Question

How do you factor ${{x}^{2}}-15x+50$?

Answer 1

Hint: Here in this question, a quadratic equation is given in the form of $a{{x}^{2}}+bx+c=0$. We need to solve the given equation in order to find the roots or zeros. To solve a quadratic equation, we have to perform middle term splitting of -15x. This is the easiest approach to find the roots of the quadratic equation.

Complete step by step answer:
Now, let’s solve the question.
As we know that the equation having the highest degree of 2, and which is in the form $a{{x}^{2}}+bx+c=0$ is called a quadratic equation where a and b are coefficients and c is the constant term.
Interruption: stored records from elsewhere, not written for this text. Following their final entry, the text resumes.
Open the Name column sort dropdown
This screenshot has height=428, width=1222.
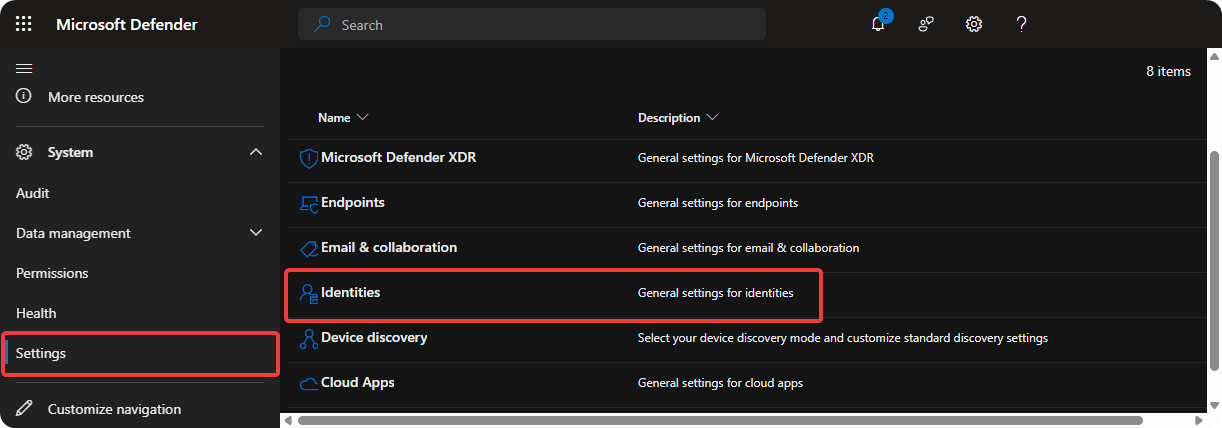coord(362,118)
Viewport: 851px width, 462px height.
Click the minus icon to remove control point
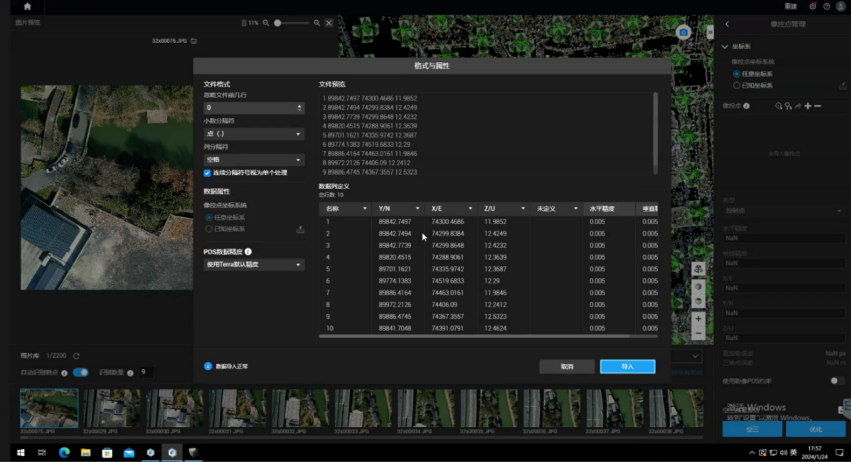817,106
Common method of finding roots of quadratic equations is splitting the middle term. In middle term splitting, first we have to find the product of the first and last term. And then find the factors of the product in such a way that the sum or difference will result in the middle term. Let’s see how it actually happens:
Step 1: write the quadratic equation.
$\Rightarrow {{x}^{2}}-15x+50$
Step 2: find the product of a and c where a is the coefficient of ${{x}^{2}}$ and c is the constant.
So the product is $50\times 1=50$.
Step 3: as the factors of 50 are 10 and 5, so if we add 10 + 5 which is equal to 15. It gives the middle term. Now split the middle term:
$\Rightarrow {{x}^{2}}-10x-5x+50$
Step 4: Now, group those terms from which common terms can be taken out.
$\Rightarrow x(x-10)-5(x-10)$
Step 5: Now, take out the common terms.
$\Rightarrow (x-5)(x-10)$
Step 6: if each factor is equated to 0, then we can easily get the 2 roots of the equation.
For (x – 5) = 0
$\therefore x=5$
For (x – 10) = 0
$\therefore x=10$ The roots of the equations are: x = 5, 10

Note: Though middle term splitting is the easiest method of all, but still you can go for an alternate method that is by applying quadratic formula.
The quadratic formula is:
$\Rightarrow x=\dfrac{-b\pm \sqrt{{{b}^{2}}-4ac}}{2a}$
$\Rightarrow {{x}^{2}}-15x+50$
In this equation, a = 1, b = -15 and c = 50. Now, put all the values in the quadratic formula. We will get:
$\Rightarrow x=\dfrac{-\left( -15 \right)\pm \sqrt{{{\left( -15 \right)}^{2}}-4\left( 1 \right)\left( 50 \right)}}{2\left( 1 \right)}$
Solve further:
$\Rightarrow x=\dfrac{15\pm \sqrt{225-200}}{2}$
On Solving the under root, we get:
$\Rightarrow x=\dfrac{15\pm 5}{2}$
On finding both the values for x:
$\Rightarrow x=\dfrac{15+5}{2}=\dfrac{20}{2}$
$\therefore $x = 10
$\Rightarrow x=\dfrac{15-5}{2}=\dfrac{10}{2}$
$\therefore $x = 5
So, x = 5, 10
We got the same values by both methods. You should also know the square and square roots of at least 1 to 20.